■ **EXCERPT TO READ**:
<<<<

Queering urban space
The radical potential of the queer project is evident in its quest to move beyond a focus on gay and lesbian identities and to dismantle all binaries. The idea is to move towards a more fluid conception of space and sexualities. Several queer theorists suggest that ‘queer space’ might be a more inclusive conceptual alternative to the heteronormativity of urban spaces (Bell and Valentine, 1995; Bell et al., 1994; Betsky, 1997; Ingram et al., 1997). Queerness thus has signalled a ‘radical potentiality’ that presents an oppositional force to normalisation and conformity (Dean, 2003). This forward-looking idea of queerness is central to our understanding of its utopian potential. Intrinsic to the idea of queerness and utopia is the imagination of an emancipatory future (Doderer, 2011) that is rather elusive and yet highly anticipated.

>>>>

■ **SUPPLIED RECORDS**:
<<<<

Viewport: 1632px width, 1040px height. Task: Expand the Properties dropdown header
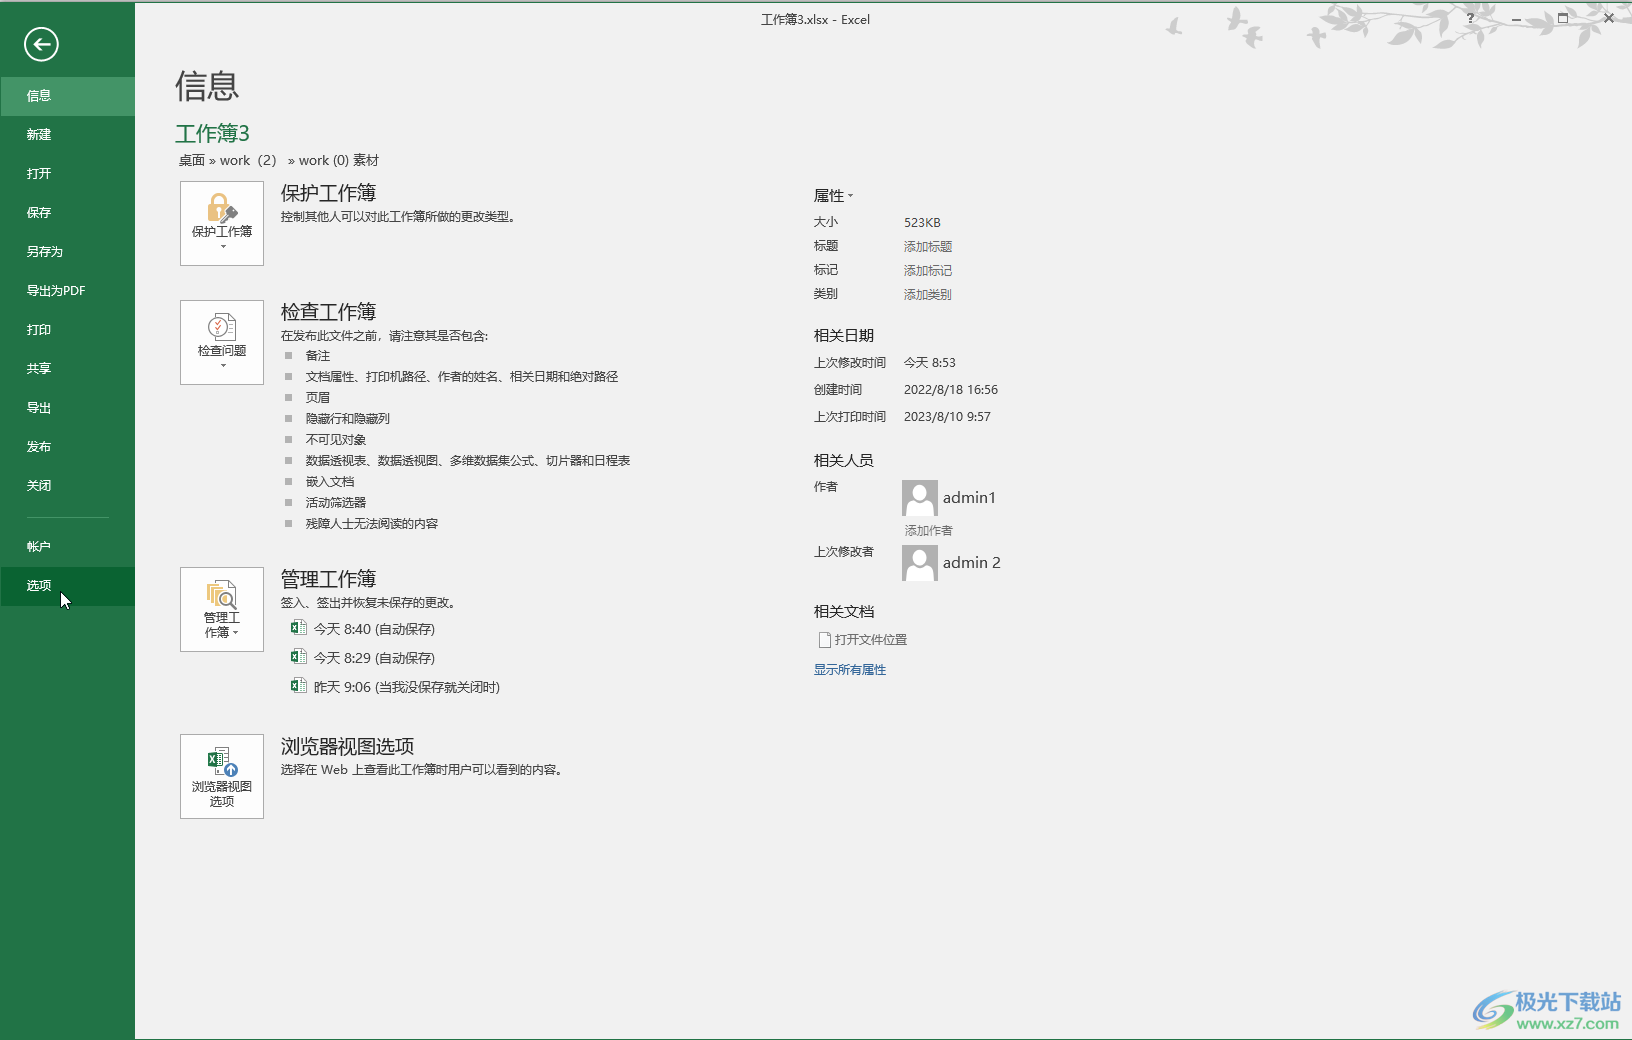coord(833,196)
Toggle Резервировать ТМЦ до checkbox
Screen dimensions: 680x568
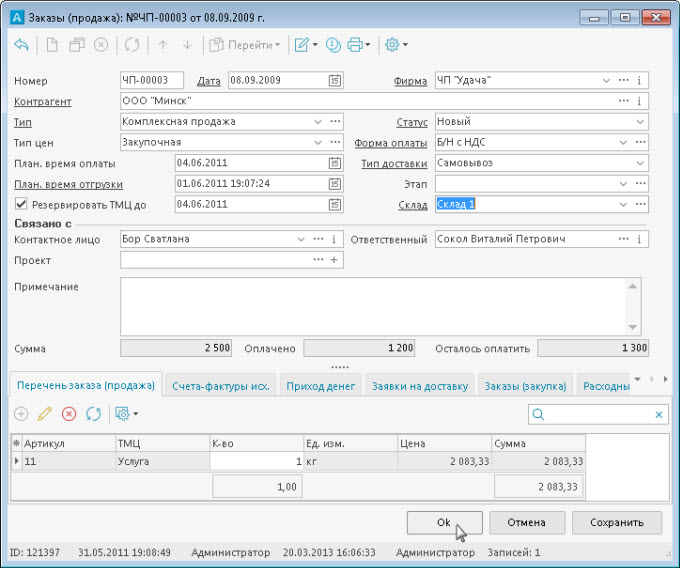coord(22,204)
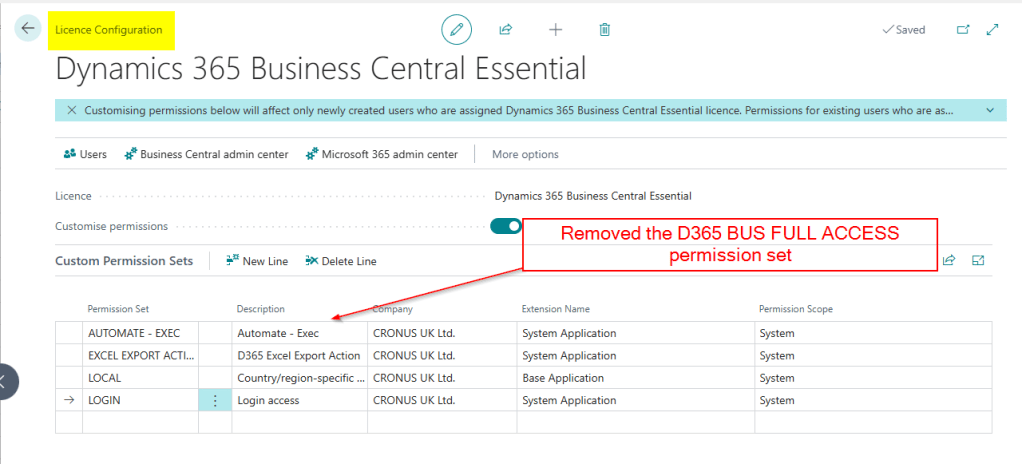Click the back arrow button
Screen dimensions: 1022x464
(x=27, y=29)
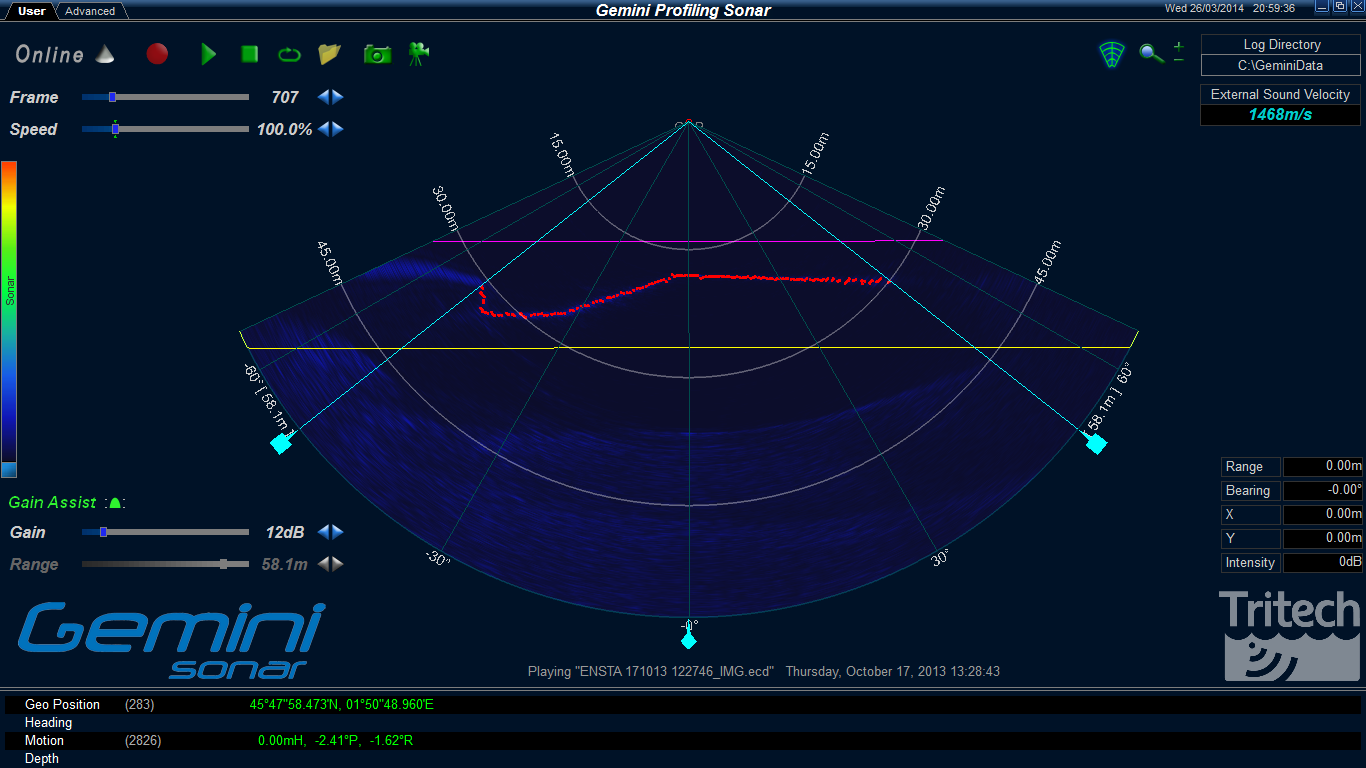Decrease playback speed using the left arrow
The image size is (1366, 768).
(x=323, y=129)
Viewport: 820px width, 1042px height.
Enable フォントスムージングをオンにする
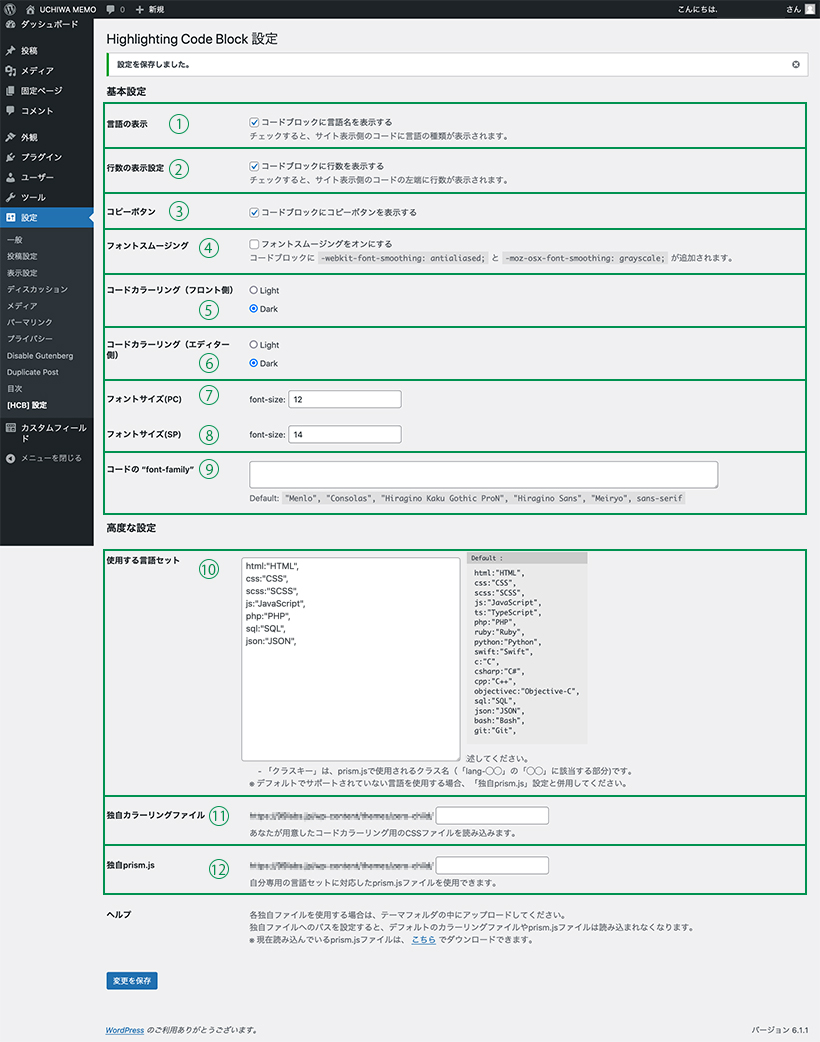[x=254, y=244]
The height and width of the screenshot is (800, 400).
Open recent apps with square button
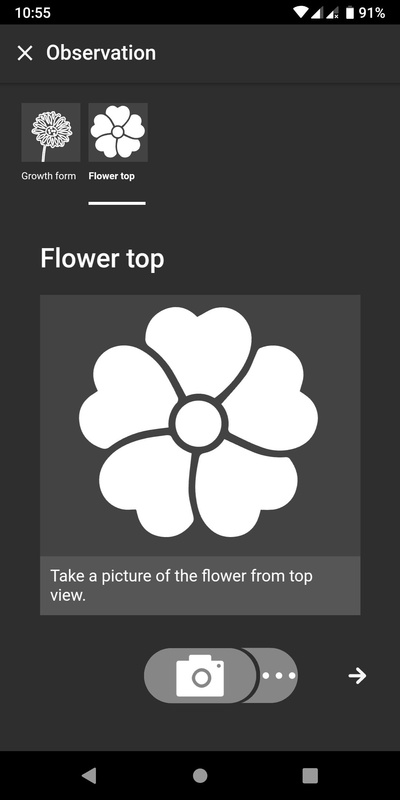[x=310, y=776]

>>>>

■ **TO-DO LIST**:
**A.** List every source the passage on queering urban space cites in parentheses, giving the authors and year in the form the passage uses.
**B.** Answer these questions about the passage on queering urban space:
(i) What do several queer theorists suggest "queer space" might be?
(ii) What does queerness present an oppositional force to?
(iii) What is intrinsic to the idea of queerness and utopia?
**C.** Write the next few sentences of the passage on queering urban space, picking up after its final sentence.

■ **EXPECTED RESULTS**:
**A.**
Bell and Valentine, 1995
Bell et al., 1994
Betsky, 1997
Ingram et al., 1997
Dean, 2003
Doderer, 2011

**B.**
(i) A more inclusive conceptual alternative to the heteronormativity of urban spaces.
(ii) Normalisation and conformity.
(iii) The imagination of an emancipatory future.

**C.**
Doan (2007) avers that cities have not lived up to expectations of inclusivity and that genderqueer people are generally only visible during occasions like Halloween or D*ke Marches and Pride Parades. While queer politics calls for the fluidity of sexual identities, it ignores privileges of class and the political culture of individualism that allows such fluidity. Gays and lesbians of colour or those with few material resources have few options to exercise this fluidity (Cohen, 2005). Queer politics needs to embrace contestations along the lines of caste, gender, class, race and so on to be truly open to radical possibilities.
‘Queer’ subjects are multiple, and heteronormativity has differential relationships with them based on their gender, class and caste identities. Such a conceptualisation pushes queer thinking to go beyond a self-definition in alternate sexualities towards more inclusivity that recognises and values all differences.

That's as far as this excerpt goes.